# [WHAT TO WORK ON]
Duplicate the items below, starting at the line that has "Where should I click to: Click the 取消" and stopping after the line that has "Click the Price".

Dataset excerpt

────────

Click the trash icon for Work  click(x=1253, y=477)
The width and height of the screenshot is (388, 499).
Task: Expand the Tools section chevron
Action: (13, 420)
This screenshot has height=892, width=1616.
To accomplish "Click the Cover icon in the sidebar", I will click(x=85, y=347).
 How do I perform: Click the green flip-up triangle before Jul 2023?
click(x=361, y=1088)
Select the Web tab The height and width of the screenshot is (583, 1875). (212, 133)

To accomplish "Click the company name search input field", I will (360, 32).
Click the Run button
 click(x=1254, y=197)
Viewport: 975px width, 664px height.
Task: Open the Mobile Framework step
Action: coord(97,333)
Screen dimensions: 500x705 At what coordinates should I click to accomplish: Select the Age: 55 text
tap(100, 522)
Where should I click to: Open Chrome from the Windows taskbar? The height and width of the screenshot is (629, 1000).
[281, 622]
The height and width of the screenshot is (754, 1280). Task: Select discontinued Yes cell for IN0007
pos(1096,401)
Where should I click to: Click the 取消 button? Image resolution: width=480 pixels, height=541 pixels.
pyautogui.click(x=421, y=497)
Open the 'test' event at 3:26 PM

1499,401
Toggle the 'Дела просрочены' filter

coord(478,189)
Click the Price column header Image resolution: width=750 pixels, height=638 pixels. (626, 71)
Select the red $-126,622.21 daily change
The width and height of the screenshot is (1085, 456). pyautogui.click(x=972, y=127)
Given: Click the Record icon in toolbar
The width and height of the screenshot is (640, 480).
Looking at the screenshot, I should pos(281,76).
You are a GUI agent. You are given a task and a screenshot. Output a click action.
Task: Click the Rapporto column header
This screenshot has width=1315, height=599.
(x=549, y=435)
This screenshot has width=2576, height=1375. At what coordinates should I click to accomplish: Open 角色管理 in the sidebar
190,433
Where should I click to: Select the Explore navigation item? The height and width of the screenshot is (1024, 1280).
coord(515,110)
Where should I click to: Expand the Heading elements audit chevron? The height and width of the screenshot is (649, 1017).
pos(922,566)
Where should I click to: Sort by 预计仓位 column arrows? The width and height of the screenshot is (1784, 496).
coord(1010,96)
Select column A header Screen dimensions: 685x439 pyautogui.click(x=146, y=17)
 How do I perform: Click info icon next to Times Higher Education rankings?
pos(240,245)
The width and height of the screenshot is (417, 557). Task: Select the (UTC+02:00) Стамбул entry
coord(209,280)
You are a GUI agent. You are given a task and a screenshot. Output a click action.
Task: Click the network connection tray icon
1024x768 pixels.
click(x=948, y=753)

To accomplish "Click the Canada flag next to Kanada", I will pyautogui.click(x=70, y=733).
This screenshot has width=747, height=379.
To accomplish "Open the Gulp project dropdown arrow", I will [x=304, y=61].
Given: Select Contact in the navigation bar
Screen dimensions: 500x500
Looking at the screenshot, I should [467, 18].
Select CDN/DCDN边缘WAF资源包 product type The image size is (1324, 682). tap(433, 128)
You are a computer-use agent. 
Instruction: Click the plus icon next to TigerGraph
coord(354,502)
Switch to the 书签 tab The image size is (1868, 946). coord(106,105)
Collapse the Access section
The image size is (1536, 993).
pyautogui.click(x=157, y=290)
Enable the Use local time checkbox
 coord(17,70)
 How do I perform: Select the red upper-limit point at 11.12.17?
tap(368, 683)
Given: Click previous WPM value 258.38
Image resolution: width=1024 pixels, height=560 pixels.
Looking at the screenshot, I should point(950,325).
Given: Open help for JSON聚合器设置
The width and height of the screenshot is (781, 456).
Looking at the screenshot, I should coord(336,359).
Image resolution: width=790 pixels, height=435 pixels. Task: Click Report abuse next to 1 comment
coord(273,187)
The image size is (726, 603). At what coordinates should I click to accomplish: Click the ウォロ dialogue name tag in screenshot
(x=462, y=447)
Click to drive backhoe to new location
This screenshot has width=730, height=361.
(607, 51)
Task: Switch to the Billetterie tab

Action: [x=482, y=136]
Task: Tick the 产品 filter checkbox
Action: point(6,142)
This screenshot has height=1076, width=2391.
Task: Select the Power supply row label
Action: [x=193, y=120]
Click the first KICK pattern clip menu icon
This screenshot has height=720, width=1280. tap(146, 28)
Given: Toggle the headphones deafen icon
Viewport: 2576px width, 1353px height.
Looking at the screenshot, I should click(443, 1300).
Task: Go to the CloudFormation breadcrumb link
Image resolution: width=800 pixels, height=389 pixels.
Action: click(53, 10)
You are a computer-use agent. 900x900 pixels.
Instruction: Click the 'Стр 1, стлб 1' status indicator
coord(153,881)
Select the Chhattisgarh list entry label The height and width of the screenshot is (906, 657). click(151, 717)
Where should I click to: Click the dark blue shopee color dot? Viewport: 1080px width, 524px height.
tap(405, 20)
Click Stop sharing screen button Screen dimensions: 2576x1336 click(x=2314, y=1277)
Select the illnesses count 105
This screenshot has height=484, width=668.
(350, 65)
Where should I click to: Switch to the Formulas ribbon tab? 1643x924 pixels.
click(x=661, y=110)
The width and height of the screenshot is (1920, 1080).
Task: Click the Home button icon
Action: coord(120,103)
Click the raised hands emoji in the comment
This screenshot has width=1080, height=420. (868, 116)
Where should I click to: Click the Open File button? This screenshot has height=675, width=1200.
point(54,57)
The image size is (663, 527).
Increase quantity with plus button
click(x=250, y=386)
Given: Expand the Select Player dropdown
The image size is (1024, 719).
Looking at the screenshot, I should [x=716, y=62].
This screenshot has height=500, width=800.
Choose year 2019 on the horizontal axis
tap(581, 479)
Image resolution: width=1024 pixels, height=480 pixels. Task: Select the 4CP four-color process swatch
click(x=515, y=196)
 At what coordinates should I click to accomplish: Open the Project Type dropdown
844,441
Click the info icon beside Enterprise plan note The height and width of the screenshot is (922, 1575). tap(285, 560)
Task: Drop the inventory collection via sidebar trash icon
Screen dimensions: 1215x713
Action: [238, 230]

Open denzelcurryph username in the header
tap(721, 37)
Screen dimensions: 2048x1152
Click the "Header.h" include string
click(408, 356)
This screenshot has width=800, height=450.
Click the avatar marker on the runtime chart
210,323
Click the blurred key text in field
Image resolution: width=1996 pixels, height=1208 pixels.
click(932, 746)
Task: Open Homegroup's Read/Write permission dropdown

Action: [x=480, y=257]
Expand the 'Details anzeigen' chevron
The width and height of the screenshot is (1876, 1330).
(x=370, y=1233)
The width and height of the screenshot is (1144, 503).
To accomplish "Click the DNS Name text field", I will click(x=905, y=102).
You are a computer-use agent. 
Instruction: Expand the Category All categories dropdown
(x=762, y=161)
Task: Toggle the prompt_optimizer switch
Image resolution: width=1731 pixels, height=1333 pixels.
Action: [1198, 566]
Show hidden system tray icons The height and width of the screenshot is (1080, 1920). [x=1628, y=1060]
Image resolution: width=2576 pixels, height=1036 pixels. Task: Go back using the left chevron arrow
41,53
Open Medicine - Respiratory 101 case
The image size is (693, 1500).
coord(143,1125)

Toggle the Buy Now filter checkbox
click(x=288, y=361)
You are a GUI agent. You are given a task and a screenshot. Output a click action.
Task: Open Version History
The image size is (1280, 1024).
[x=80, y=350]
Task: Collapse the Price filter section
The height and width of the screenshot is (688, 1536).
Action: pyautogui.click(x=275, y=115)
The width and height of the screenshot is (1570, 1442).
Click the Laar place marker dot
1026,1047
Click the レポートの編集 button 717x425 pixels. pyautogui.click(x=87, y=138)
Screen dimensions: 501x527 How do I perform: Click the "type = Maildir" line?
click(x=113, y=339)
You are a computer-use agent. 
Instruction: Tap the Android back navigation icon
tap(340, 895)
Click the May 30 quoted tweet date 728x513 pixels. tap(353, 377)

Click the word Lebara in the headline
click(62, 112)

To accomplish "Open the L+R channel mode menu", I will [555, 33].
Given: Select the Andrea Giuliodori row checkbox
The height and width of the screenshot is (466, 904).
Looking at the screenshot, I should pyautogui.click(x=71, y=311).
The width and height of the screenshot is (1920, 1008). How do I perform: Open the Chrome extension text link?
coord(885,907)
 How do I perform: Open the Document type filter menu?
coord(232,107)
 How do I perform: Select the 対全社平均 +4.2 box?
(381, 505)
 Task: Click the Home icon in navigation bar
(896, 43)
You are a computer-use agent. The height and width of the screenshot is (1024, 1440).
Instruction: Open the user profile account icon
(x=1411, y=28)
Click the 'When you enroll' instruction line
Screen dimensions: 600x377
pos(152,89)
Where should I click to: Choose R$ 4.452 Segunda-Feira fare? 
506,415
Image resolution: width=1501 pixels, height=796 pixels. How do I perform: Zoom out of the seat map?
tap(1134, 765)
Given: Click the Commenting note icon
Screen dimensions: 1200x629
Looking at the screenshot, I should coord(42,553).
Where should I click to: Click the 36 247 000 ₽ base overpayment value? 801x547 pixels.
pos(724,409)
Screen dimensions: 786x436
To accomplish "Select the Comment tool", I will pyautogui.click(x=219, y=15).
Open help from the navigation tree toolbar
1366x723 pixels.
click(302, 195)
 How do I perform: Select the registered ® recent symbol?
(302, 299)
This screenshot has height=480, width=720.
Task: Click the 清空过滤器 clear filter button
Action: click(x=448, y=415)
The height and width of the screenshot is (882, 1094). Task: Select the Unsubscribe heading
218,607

────────

# [FULL RESPONSE]
Where should I click to: Click the 取消 button? Image resolution: width=480 pixels, height=541 pixels.
pyautogui.click(x=421, y=497)
Open the 'test' event at 3:26 PM

1499,401
Toggle the 'Дела просрочены' filter

coord(478,189)
Click the Price column header Image resolution: width=750 pixels, height=638 pixels. (626, 71)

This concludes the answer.